Set of the best association rules selected from the two DE variants of the tests with dimensions from 1 to 15.

The 5 most frequent rules of the 15 tests for the rand/1/bin variant by ID are 1, 58, 21, 62, and 19. For the variant, the best/1/bin by ID are 19, 58, 62, and 83. The details for both variants are shown in Figure 7.

Figure 7. Detail of the frequency of rules per ID for rand/1/bin and best/1/bin variants.

The elements frequently found in the antecedent of the rules of both variants are atopobiumP, crispatusDB, gardnerellaP, jenseniiDB, gasseriDB, megasphaeraP, megasphaeraN, inersDB, inersDA, and mayoredad. The details are shown in Figure 8.

Figure 8. Frequency of antecedent elements for rand/1/bin and best/1/bin variants of the 15 tests.

5. Conclusions

The combination of the Apriori and DE algorithms enables the generation of subsets of rules with biological significance by utilizing a fitness function that incorporates the biological criteria used by experts.
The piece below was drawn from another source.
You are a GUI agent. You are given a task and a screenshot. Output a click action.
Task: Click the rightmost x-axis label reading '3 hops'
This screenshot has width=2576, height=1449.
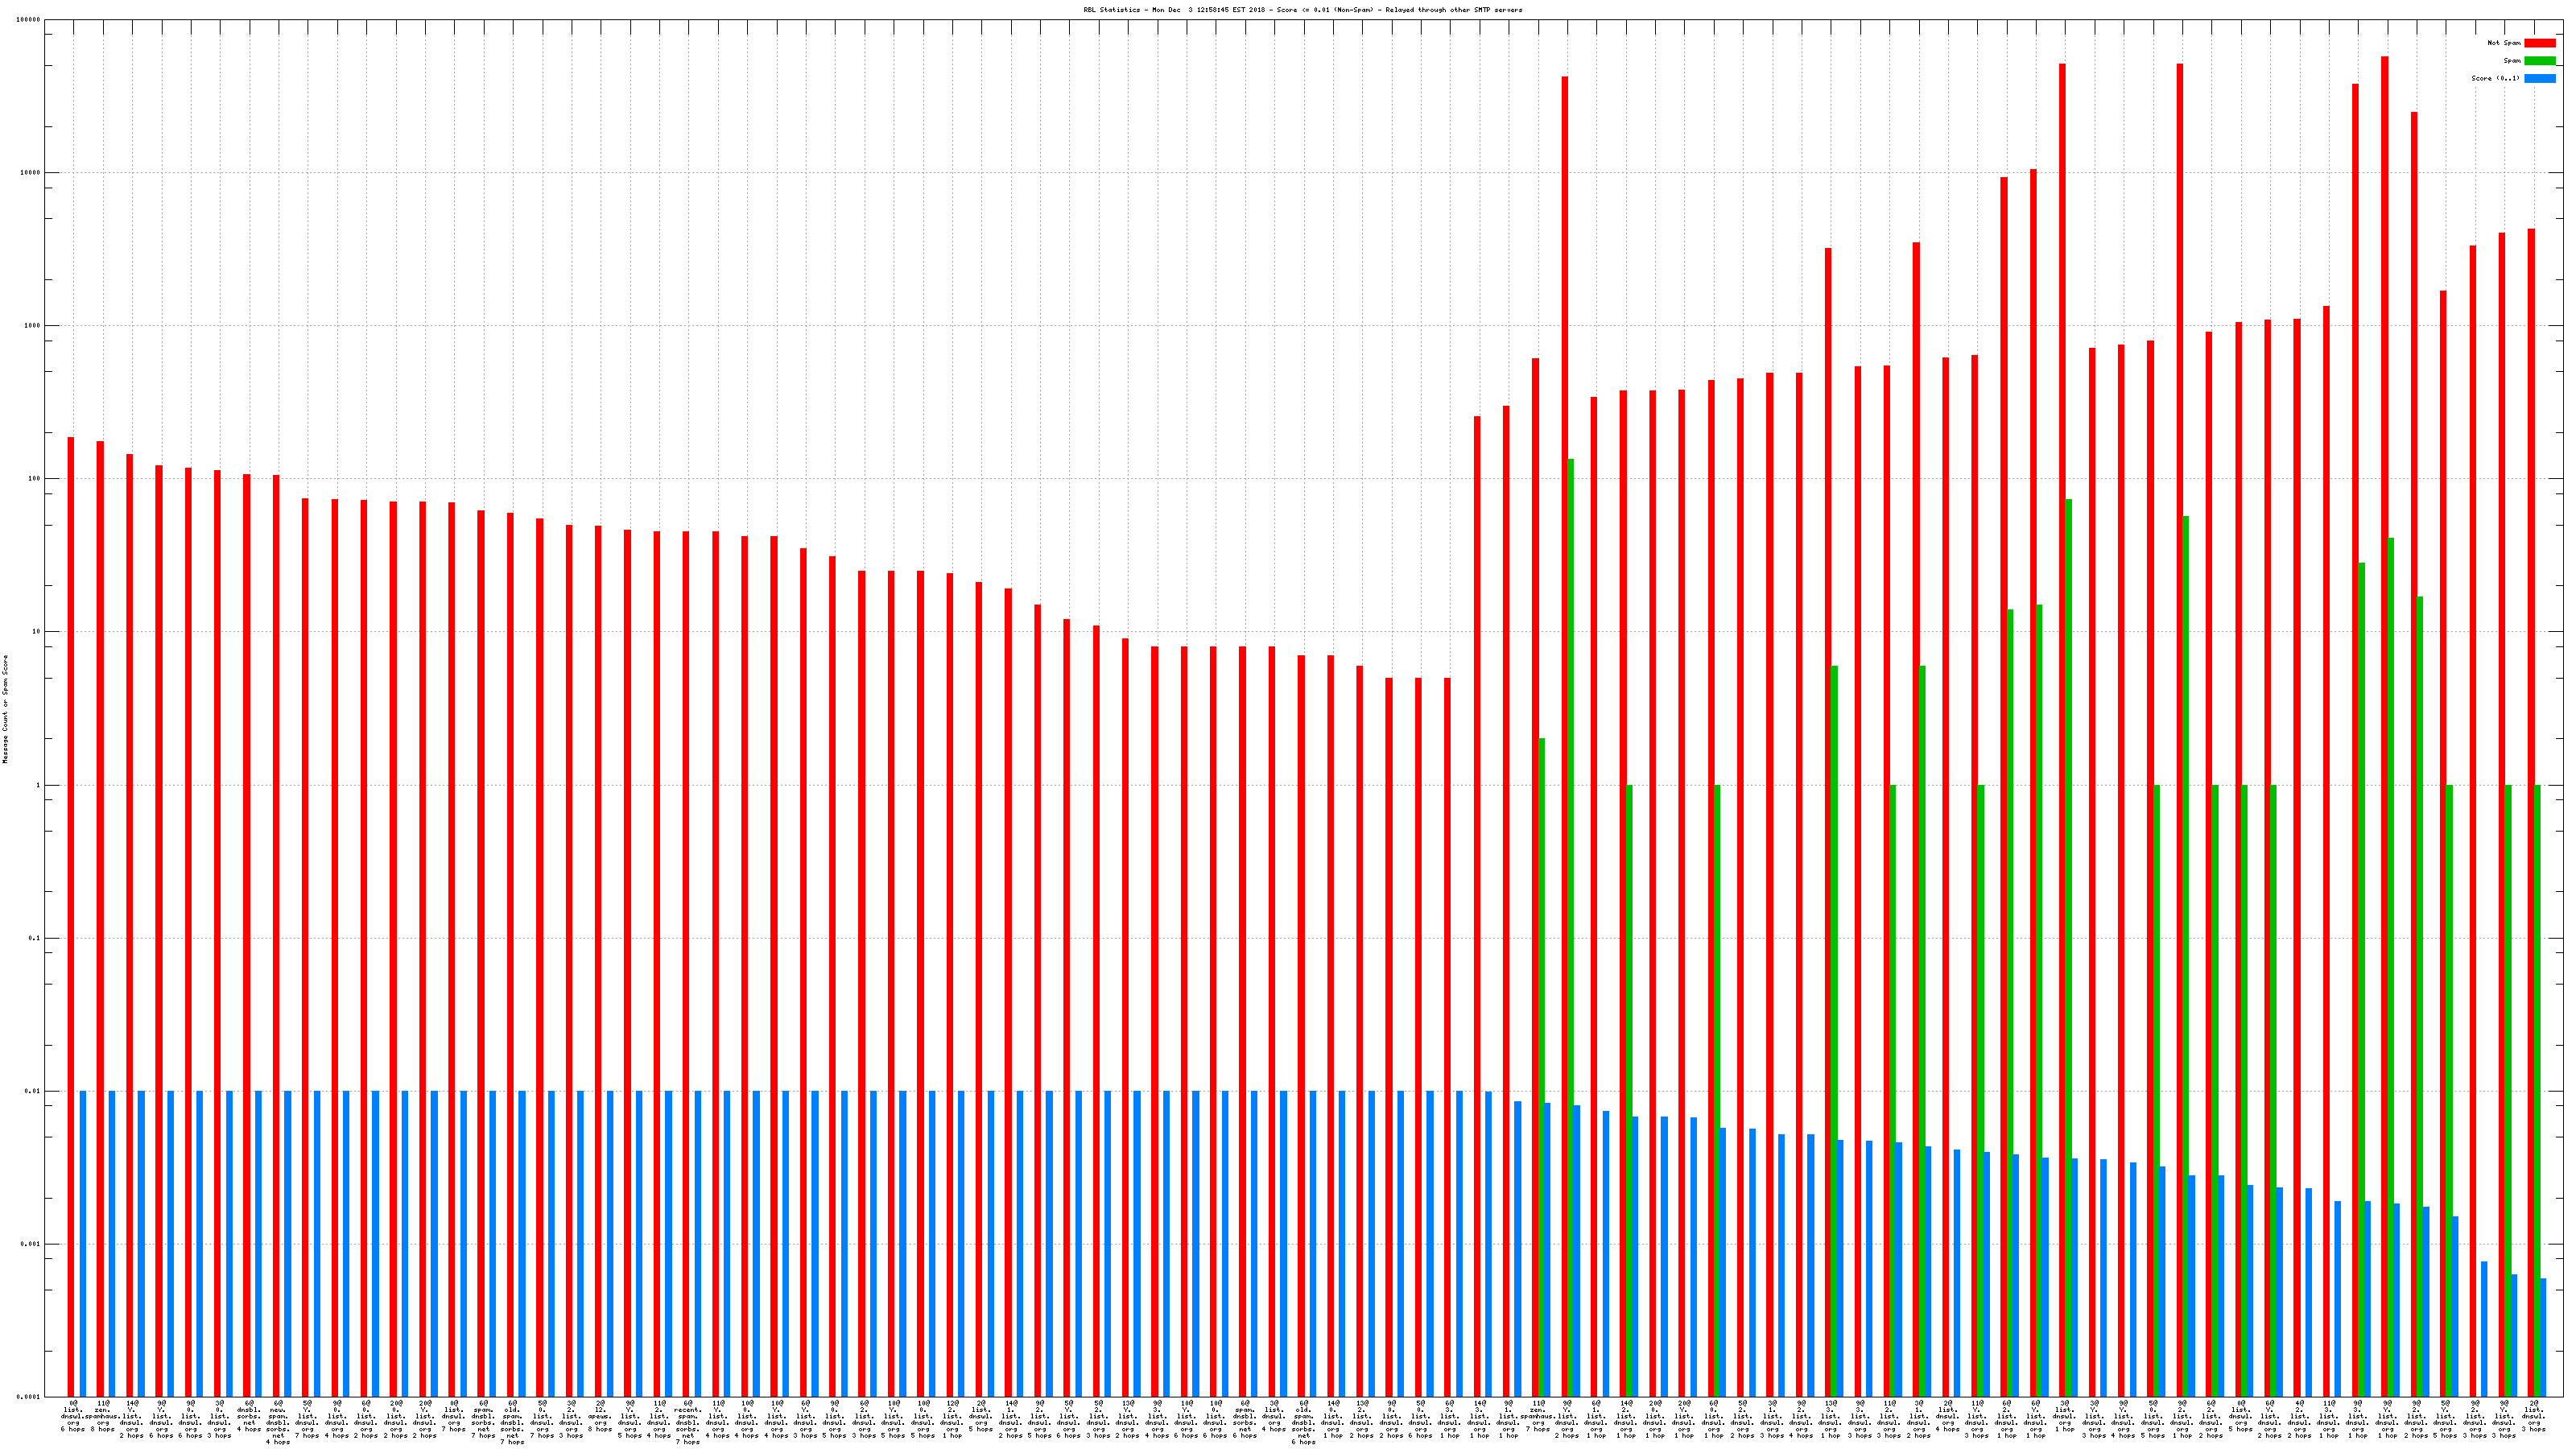tap(2533, 1429)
The analysis presented in this study demonstrates that the DE/rand/1/bin and DE/best/1/bin algorithms reveal that microorganisms such as Atopobium positive, Gardnerella positive, and L. Crispatus in low density have a greater interaction to present a VB+. The clinical findings coincide with the presence of these microorganisms, which reduce the density of lactobacilli such as L. Crispatus. However, age is not determining factor of a VB+ according to DE algorithms since it is the least frequent antecedent. This study highlights the use of DE algorithms and the integration of biologically significant rules into the objective function.

In that context, the use of DE algorithms and the integration of biological significance rules to the objective function give the expected results, obtaining mostly high-quality association rules. They comply with the requirements of the objective function by having at least two positive bacteria present.

From this perspective, the following three rules were found where there is only one bacterium and one lactobacillus:

• {jenseniiDB,megasphaeraP} → {VB+}
• {gardnerellaP,gasseriDB} → {VB+}
• {atopobiumP,crispatusDB} → {VB+}

In this sense, the validation of the expert indicates that the rules where a bacterium and a lactobacillus are present are those that can be useful for the classification of indeterminate cases, specifically in cases where L. crispatus and iners are not informative. For this reason, they cannot be ruled out and should be validated in other databases and biologically to find out their contribution to the development of the condition.

This approach provides concrete support to experts in identifying relationships that have not been explored or analyzed in the laboratory. The use of computational intelligence approaches in this field of study can be considered highly beneficial for designing new strategies to identify diseases and improve patient health. In future work, it is very important to continue with the validation of the rules by an expert and to carry out tests with a more robust dataset to integrate indeterminate cases, and other rules of biological significance to add penalties to the objective function. It is also proposed to create a new individual coding scheme that allows comparison with other evolutionary computation algorithms for association rule mining and includes parameter adjustment of the DE algorithm.